3) States will require data about who performs abortions: The 2025 Project complains that liberal states are “havens for abortion tourism” (because red state residents can travel there for the procedure) and says HHS must ensure that each state reports to the government “accurately how many abortions occur within.” take place within its limits”. including data such as “mother’s country of residence”. The document recommends cutting federal funding to states if they refuse to provide this data.

Trump just can't seem to keep anti-abortion activists down

A woman holds a pro-life sign as she listens to former U.S. President and 2024 presidential candidate Donald Trump's speech at the North Carolina Republican Party Convention in Greensboro, North Carolina, June 10, 2023.

A woman holds a pro-life sign while listening to Trump's speech on June 10, 2023 in Greensboro, North Carolina.
Allison Joyce/AFP via Getty Images

It is the above-mentioned proposals from Project 2025 that have proven so politically inconvenient for Trump in this election campaign. He has sounded the refrain that he just wants to let states decide abortion policy, saying, “The federal government should have nothing to do with this issue.” But he also continually promises new details about his intentions for federal policy to be announced – details that somehow never arrive.

When Trump was asked about enforcing the Comstock Act last month, he seemed to answer that he wouldn't do so, but he held back a bit: “No, we'll discuss specifics about it, but generally speaking, no.” Regarding the ban of mifepristone, the Trump campaign takes the position that the Supreme Court has settled the matter – which makes no sense since the court was simply ruling on a procedural issue.

So Trump claims that women have nothing to fear from his abortion policies if he wins.

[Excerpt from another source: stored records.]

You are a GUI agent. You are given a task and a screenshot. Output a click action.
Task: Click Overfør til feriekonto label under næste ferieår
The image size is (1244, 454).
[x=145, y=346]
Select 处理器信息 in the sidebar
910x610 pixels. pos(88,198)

But there are many reasons to question whether you should believe him.

The reality is that some of Trump's key political allies are people who are deeply committed to restricting abortion in the United States. Take his vice presidential candidate JD Vance, for example. In 2022, Vance called for enforcement of the Comstock Act, saying, “I would certainly like to see abortion illegal on a national level.”

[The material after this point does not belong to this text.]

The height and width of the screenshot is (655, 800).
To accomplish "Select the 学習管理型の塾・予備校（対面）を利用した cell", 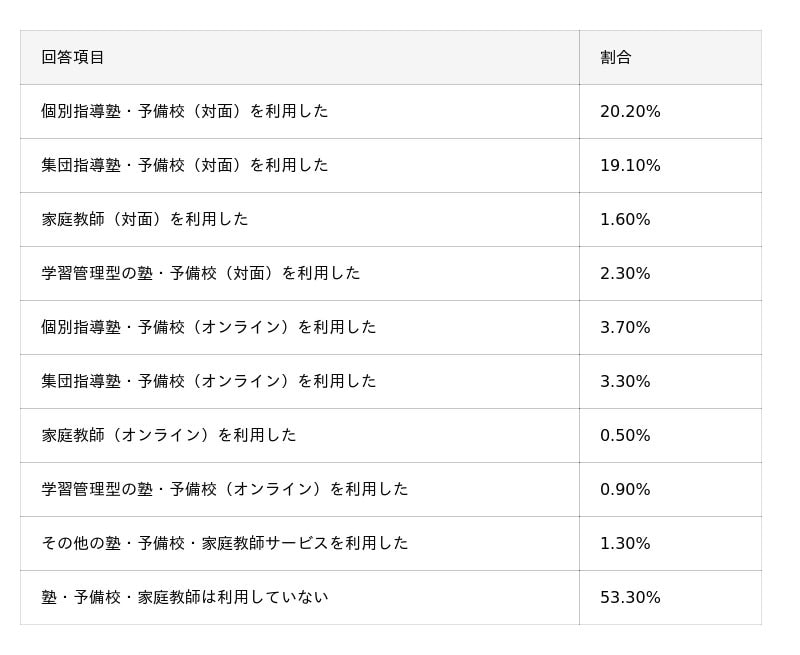I will click(201, 273).
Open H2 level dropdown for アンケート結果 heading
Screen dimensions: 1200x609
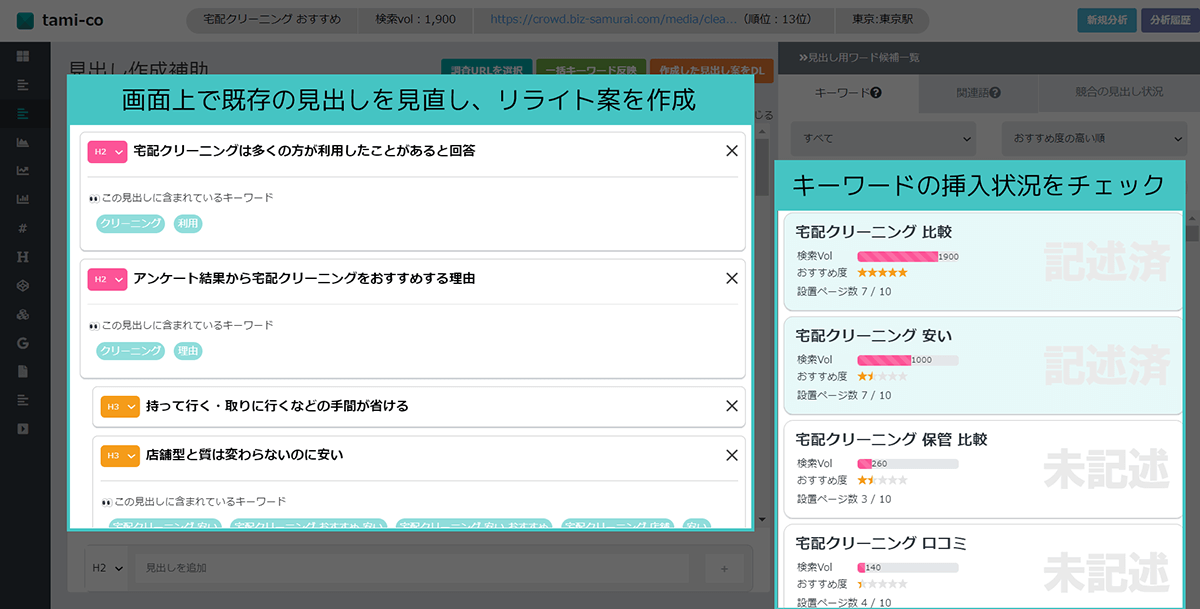pos(107,279)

Trump's top appointees, tasked with setting federal policy in his second term, would likely include many committed social conservatives. Notably, Project 2025's chapters dealing with abortion were written by two key Trump administration officials: Roger Severino, who served at the Department of Health and Human Services, and Gene Hamilton, who served at the Justice Department (and is a long-time confidant of the Trump administration). ally of Trump policy guru Stephen Miller).

Trump “had the most pro-life administration in history and pursued the most pro-life policies of any administration in history,” Severino told the New York Times in February. “This track record is, in my opinion, the best evidence of what a second term could look like if Trump wins.”

There's a classic political saying: “Dance with the one who brought you,” which explains why politicians feel compelled to stand by their loyal supporters. While Trump may be trying to take a more moderate tone on abortion right now, he is a transactional man and knows that social conservatives are among his most important and loyal supporters.

This was evident at the end of August: After several days of enduring pressure from anti-abortion groups, Trump announced that he would stand with them on an abortion measure in Florida.